When you start to write a science fiction story, assuming that the science is important to you, it's often good to have some handy online references for your research.
For example, if your story involves a star in the sky blowing up and a mad scramble for everyone to get to cover -- wouldn't it help to do some research and discover that the nearest star to the Earth aside from the sun is Proxima Centauri? And wouldn't it be good to know the distance (approximately 4.2 light years)? And that if you're seeing it in the sky, the event happened a little over 4 years ago? And that you shouldn't be describing the sound of the star's explosion because, not only does sound travel slower than light, it doesn't carry at all in space.
Even if you're nodding because you knew all this, you brilliant reader you, it doesn't help to double check right? Here then is this week's list of useful science fiction links.
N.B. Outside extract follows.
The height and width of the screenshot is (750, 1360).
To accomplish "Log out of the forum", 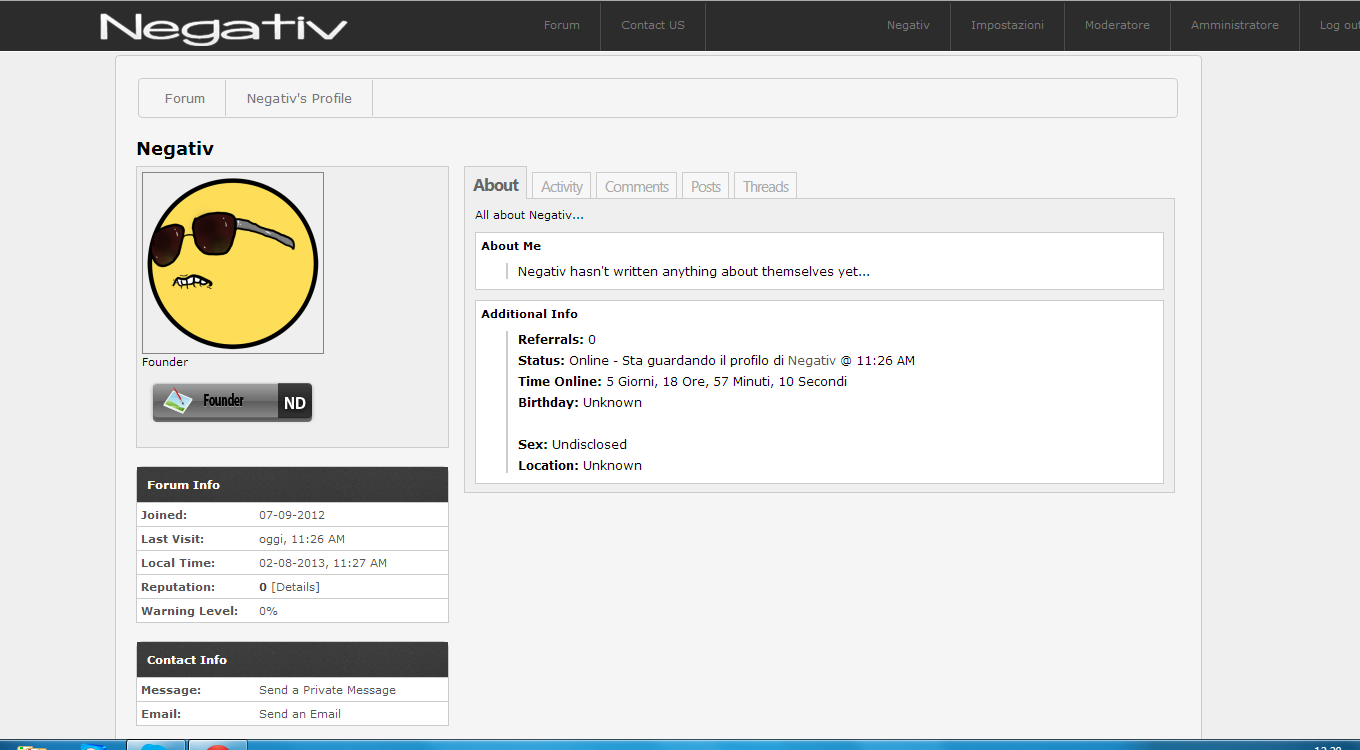I will (x=1338, y=26).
Wikipedia - No brainer, right? And yes, I know that any one can edit this "free encyclopedia", so yes, one should take some of the data on this with a grain of salt. However, pertinent articles usually have good links to other reference sites, making wikipedia visits useful enough to mention.
Grading SF for Realism - Not a science resource per se, but a useful page that helps explain what hard science fiction is, and helps define the degree of science "hardness". It helps authors grappling with the problem of plausibility by coming to terms with the level of scientific accuracy they'd like to achieve.
Project Rho's Atomic Rockets - A must read for anyone interested in writing about space ships and space combat in the science fiction genre (and perhaps even in the science fantasy genre). Aspects of rocketship science, design, and problems are explained clearly, with some occasional dips into heavy science-speak and mathematics.